▶ [EXERCISE GOAL]
Extract each line from the entries below that has the string "screenshot" in it.

▶ [PROVIDED DATA]
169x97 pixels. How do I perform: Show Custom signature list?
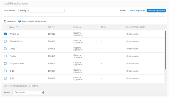pyautogui.click(x=156, y=11)
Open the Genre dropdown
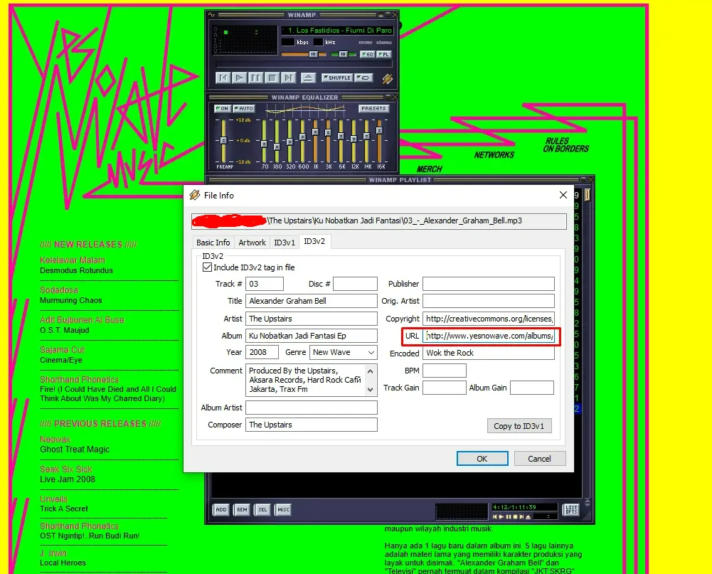Image resolution: width=712 pixels, height=574 pixels. (371, 352)
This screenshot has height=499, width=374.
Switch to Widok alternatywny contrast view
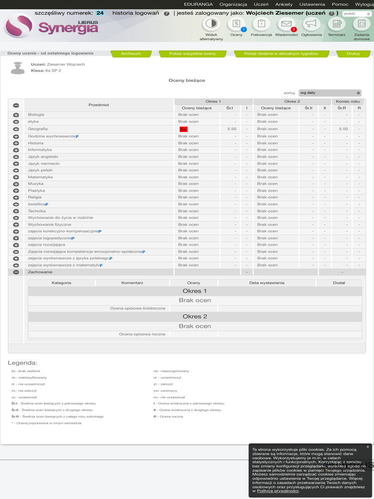pos(211,25)
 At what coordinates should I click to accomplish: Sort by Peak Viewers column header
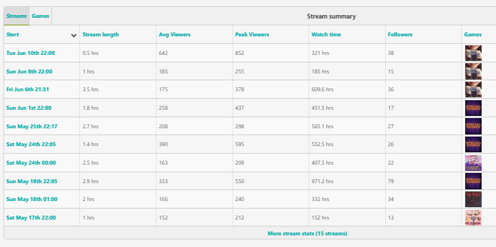coord(252,34)
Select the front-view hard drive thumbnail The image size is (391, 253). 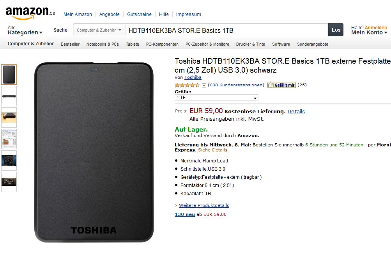(9, 75)
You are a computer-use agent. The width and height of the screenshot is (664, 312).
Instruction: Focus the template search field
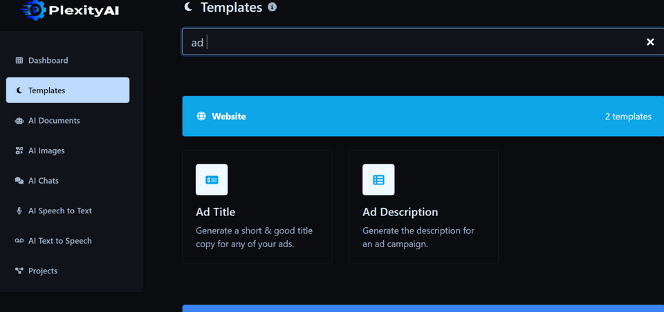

▶ [ANSWER SECTION]
This screenshot has height=499, width=374.
You are a computer-use agent. The width and height of the screenshot is (664, 312).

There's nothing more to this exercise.